Trapped inside the territory, the people of Gaza lacked access to food, water, and essential services. Without reliable electricity, they struggled to keep institutions such as schools and hospitals open.

“Palestinians are grappling with severe poverty, crippling unemployment, and chronic underdevelopment—particularly in Gaza,” the State Department acknowledged in a Congressional Budget Justification.

As violence between Israelis and Palestinians intensified over the past year, officials in Washington recognized the growing dangers, which they associated with ongoing efforts by the Israeli government to seize Palestinian lands and doom the prospects for a Palestinian state.

“What we’re seeing now from Palestinians is a shrinking horizon of hope, not an expanding one,” Secretary of State Blinken acknowledged in January.

Despite this knowledge, officials in Washington did little to address it, even as they observed “a sharp and really shocking degree of violence” between Israelis and Palestinians, as State Department official Barbara Leaf described the situation in June.

Instead, the Biden administration prioritized Israel’s relations with Arab states, largely at the expense of the Palestinians. As a result of the Abraham Accords, which established a formal process for normalizing relations between Israel and several Arab states, the Palestinians have been increasingly sidelined in regional diplomacy.

With officials in Washington now charging Hamas with launching an unprovoked campaign of terror against Israel, critics are insisting that U.S. officials are leaving out the broader context, one that has always been well understood.

“An entire people is living under this kind of incredible oppression, in a pressure cooker,” Rashid Khalidi told DemocracyNow!. “It had to explode.”

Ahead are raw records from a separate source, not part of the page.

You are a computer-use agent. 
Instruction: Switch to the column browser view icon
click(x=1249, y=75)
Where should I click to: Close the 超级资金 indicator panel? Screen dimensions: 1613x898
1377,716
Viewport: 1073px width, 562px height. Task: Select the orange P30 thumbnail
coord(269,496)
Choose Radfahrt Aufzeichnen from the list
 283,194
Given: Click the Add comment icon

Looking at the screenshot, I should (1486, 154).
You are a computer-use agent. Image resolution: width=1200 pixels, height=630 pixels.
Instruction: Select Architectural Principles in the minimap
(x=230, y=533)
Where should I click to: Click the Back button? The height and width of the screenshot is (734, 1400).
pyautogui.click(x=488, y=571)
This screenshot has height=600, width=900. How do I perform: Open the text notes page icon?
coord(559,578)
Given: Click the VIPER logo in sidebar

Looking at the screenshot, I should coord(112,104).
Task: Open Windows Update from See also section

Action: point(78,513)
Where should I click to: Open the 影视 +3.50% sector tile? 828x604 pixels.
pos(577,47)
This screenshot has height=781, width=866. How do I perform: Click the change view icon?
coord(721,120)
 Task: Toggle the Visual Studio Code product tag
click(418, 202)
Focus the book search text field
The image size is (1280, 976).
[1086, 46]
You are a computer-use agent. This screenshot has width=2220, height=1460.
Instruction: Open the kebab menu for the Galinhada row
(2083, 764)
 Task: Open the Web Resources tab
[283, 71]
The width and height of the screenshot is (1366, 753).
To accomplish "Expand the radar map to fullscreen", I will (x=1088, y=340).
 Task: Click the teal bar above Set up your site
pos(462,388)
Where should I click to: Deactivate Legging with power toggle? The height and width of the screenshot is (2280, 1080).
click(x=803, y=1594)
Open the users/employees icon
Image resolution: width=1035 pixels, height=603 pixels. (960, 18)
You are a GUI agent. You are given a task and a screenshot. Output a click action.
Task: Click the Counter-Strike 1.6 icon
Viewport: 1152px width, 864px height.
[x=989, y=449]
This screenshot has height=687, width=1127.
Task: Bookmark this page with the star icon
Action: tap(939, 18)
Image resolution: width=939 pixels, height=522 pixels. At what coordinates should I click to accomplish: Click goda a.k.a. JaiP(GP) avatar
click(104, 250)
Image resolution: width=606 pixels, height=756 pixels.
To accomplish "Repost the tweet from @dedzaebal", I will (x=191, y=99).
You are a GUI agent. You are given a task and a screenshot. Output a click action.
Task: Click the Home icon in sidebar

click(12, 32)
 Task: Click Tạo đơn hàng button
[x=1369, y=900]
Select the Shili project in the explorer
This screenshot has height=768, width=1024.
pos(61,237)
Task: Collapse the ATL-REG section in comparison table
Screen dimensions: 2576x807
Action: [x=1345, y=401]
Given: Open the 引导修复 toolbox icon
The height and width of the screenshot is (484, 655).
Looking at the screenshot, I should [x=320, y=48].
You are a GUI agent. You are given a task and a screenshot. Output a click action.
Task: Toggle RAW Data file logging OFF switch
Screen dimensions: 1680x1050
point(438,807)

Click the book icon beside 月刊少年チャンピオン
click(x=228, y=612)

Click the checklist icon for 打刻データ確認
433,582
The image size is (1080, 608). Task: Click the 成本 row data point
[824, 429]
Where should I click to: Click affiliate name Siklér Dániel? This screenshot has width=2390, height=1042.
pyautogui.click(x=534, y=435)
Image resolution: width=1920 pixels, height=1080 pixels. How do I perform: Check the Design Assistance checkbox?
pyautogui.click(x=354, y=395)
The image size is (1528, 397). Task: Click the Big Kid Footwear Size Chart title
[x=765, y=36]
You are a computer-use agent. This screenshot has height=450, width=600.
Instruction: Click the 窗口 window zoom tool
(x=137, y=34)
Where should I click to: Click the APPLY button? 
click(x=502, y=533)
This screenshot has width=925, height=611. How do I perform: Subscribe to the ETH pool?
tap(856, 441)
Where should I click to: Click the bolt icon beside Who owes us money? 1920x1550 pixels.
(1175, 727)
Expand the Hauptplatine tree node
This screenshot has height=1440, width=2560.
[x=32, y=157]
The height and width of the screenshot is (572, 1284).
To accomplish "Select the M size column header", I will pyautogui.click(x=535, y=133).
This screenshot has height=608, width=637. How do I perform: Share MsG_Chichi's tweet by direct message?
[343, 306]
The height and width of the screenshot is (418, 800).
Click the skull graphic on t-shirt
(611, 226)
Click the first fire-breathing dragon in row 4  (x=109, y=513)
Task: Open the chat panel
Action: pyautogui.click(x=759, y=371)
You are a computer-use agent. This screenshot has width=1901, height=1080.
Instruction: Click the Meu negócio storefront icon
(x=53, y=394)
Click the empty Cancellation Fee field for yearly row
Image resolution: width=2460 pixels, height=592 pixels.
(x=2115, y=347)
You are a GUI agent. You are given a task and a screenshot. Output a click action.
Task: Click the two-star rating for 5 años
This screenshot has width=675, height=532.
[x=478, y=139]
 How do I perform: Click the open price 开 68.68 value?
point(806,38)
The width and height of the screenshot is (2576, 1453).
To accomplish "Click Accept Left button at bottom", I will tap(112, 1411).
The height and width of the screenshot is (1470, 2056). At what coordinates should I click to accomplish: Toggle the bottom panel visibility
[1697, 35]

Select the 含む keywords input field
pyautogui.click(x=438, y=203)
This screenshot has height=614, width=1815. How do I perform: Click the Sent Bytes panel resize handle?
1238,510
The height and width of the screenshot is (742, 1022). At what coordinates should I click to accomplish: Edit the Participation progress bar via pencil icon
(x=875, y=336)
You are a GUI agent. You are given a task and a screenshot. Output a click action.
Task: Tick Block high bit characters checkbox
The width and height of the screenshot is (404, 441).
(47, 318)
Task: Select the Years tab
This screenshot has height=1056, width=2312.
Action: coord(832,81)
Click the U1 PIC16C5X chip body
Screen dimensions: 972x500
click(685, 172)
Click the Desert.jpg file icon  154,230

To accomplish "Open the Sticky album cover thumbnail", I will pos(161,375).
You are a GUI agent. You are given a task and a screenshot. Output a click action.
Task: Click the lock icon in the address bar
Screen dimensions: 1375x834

Indeed, the real U.S. intelligence failure was not the failure to anticipate an imminent attack by Hamas but an inability to accept what U.S. officials have always understood: a failure to address the humanitarian crisis in Gaza would lead to another cycle of violence, just as Secretary of State Blinken anticipated in 2021.

Edward Hunt writes about war and empire. He has a PhD in American Studies from the College of William & Mary.